Materials and methods

Materials

All cell culture reagents were from Invitrogen Corp. (Carlsbad, CA) except characterized fetal bovine serum purchased from Hyclone, USA (Logan, UT). All other chemicals used were of reagent grade. Primers used for RT-PCR were custom-synthesized by Eurofins Genomics (Huntsville, AL).

Gene expression microarray analysis

The workflow of the entire study is shown in Fig. 1. Two-color gene expression microarray data are available for human colon carcinoma cell line, Caco2 [24], [25] (NCBI GEO DataSets Accession: GSE7442). We compared the level of gene expression between pre-confluent Caco-2 cells (day 1 and 2 post-seeding) (n = 4 total) and differentiated Caco-2 cells (day 14 and 21 post-seeding) (n = 3 for each time point). Results from two sets of mouse single-color gene expression arrays (4 × 44K, Agilent Technologies) described in our previous publications were also compared: primary mouse embryonic fibroblasts (MEF) (representing non-epithelial cell type) (n = 6) [26], and mouse proximal (ascending) colon epithelium (n = 9) [27]. The two sets of mouse array were prepared, processed and analyzed by the same facility [26], [27]. Some genes were in multiple features within the array and our cross-array comparisons were all made between signals from matching features. Non-normalized array signal intensities were used for the comparison.

Fig. 1

Study design. For the Caco2 analysis, 4 arrays of preconfluent Caco2 cells were compared to 6 arrays of differentiated Caco2 cells. For the mouse tissue analysis, 6 mouse primary embryonic fibroblast arrays were compared to 9 mouse proximal colon epithelium arrays. For all culture cells, cells at D2 after seeding (n = 3) were compared to D13 (n = 3) and D17 (n = 3) after seeding. MDCK and C2C12 cells were well differentiated at D13 and D17 after seeding.

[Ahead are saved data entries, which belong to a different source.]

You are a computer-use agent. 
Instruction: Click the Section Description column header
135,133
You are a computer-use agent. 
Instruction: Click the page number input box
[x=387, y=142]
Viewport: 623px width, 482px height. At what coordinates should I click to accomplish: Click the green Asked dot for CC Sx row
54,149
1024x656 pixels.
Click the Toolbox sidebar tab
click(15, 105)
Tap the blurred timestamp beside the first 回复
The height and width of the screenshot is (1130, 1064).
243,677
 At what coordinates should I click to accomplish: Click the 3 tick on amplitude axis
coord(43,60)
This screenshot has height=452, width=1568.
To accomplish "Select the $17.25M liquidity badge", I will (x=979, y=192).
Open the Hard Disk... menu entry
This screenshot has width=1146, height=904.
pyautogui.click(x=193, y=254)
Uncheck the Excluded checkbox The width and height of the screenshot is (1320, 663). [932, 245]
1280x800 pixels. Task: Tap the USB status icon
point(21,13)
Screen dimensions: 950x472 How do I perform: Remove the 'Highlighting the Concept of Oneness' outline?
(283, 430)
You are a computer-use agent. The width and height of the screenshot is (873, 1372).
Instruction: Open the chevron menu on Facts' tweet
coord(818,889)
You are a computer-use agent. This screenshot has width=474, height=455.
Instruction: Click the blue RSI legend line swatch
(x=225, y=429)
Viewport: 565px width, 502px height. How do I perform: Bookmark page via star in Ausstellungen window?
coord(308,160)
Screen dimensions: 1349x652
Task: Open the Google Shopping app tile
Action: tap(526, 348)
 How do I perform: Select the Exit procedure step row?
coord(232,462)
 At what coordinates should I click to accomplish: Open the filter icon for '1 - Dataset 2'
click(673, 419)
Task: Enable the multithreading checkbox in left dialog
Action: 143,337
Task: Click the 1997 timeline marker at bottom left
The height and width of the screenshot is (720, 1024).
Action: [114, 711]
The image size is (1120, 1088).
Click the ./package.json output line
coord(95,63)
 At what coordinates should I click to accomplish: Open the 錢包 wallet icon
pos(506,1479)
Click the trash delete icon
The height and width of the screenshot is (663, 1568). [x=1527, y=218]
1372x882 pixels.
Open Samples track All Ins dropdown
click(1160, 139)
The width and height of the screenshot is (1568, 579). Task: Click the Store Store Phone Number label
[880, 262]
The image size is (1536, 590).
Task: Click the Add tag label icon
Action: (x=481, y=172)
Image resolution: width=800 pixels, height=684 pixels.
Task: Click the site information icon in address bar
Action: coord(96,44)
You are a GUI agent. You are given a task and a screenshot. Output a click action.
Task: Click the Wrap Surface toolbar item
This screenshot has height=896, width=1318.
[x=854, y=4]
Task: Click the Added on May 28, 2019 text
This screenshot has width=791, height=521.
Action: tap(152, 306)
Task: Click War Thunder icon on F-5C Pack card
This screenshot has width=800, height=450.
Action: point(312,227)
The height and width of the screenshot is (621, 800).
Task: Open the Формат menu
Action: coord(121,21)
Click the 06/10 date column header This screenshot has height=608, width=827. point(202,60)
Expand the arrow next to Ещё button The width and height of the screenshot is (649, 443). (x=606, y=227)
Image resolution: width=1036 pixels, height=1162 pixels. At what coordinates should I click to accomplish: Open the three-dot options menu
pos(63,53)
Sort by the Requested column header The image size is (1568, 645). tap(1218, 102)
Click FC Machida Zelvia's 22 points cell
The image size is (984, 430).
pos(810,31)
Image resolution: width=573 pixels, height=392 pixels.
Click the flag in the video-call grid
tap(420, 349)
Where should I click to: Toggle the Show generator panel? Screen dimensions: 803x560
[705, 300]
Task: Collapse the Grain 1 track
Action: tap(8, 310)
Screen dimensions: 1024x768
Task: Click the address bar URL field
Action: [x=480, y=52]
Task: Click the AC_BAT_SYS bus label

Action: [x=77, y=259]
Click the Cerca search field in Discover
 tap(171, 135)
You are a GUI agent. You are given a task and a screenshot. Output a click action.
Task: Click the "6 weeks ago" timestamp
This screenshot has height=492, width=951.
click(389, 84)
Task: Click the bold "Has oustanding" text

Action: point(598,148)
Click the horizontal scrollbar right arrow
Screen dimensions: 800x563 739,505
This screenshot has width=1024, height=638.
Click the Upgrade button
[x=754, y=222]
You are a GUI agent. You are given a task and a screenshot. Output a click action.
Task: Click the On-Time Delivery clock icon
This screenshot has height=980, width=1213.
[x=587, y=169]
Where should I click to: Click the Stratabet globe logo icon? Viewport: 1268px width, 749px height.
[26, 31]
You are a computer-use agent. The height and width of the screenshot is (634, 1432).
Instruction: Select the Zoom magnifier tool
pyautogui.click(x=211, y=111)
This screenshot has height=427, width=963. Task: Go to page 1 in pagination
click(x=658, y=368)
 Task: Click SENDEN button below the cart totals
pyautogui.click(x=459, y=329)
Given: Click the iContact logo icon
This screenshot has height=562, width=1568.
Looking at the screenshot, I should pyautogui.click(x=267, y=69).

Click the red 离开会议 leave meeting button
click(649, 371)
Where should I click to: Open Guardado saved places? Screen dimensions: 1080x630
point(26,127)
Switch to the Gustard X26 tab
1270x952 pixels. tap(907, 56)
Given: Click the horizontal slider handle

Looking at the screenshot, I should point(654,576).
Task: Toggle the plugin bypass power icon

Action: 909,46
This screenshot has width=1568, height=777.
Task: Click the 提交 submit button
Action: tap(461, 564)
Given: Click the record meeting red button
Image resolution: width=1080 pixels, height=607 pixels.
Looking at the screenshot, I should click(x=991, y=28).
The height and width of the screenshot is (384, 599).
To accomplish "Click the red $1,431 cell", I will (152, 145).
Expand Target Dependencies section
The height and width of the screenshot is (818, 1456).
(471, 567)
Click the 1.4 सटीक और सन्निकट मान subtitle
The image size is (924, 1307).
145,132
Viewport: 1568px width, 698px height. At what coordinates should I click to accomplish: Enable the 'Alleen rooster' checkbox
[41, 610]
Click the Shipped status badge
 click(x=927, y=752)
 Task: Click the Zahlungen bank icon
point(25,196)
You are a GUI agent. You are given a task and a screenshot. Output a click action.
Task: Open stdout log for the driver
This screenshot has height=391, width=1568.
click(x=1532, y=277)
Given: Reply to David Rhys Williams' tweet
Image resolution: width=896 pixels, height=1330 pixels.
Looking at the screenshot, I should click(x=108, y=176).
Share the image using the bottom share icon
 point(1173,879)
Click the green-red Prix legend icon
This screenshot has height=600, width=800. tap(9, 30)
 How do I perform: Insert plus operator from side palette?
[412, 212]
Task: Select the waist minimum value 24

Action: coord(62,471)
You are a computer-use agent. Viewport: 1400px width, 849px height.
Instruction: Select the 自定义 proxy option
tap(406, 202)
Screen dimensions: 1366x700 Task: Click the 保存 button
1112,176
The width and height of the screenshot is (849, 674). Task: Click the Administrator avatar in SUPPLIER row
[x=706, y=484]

Cell culture and RNA extraction

Three cell lines for RT-PCR were used based on their origination and their biological properties. None of the cell lines were originated from tumors. Canine MDCK cells were used as the model for differentiating epithelial cells [12], [13], [14] while rat intestinal IEC-6 cells as the model of non-differentiating epithelial cells [28]. Mouse skeletal muscle C2C12 cells was chosen as the model of differentiating cells from a different embryonic layer [29]. All cells were cultured following our previous publication in 6-well plates [6], [30], [31]. Day 2, 13 and 17 were chosen for gene expression analysis based on our past studies with MDCK cells. MDCK cells were sub-confluent at 2 days after seeding at 1 × 104 cells/cm2. Domes in the monolayer, a late sign of tight junction and cell polarity development, started to appear at 4 days after seeding. We observed polarized distribution of membrane transporters in MDCK cells between 13 days and 17 days after seeding [6], [7], [11], [32]. For comparison, IEC-6 cells and C2C12 cells were also cultured and harvested at 2 days, 13 days and 17 days after seeding. By adjusting the seeding density to 2 × 103 cells/cm2 for C2C12 cells and 2 × 104 cells/cm2 for IEC-6 cells, all three cell lines were sub-confluent at 2 days after seeding and reached 90–100% confluence at around 4 days after seeding. Different from MDCK cells, IEC-6 cells did not show any dome formation even at 17 days after seeding. The fusion of C2C12 myoblasts started at 4 days after seeding, which led to the formation of well-organized multinucleated myofibrils by Day 13 and 17 [29]. For all cell lines, RNA extraction was performed following the manufacturer's protocol (MasterPure RNA purification kit, Epicentre, Madison, WI, USA). All extracted RNA samples had OD260 to OD280 ratios greater than 1.9 and 28S rRNA bands (stained by ethidium bromide) nearly twice as strong as those of 18S rRNA. RNA concentrations in samples were determined by OD260. Protein concentrations in similarly cultured cells were also determined using a modified Lowry assay [33]. Triplicate samples at each time points were from three independent wells of cells.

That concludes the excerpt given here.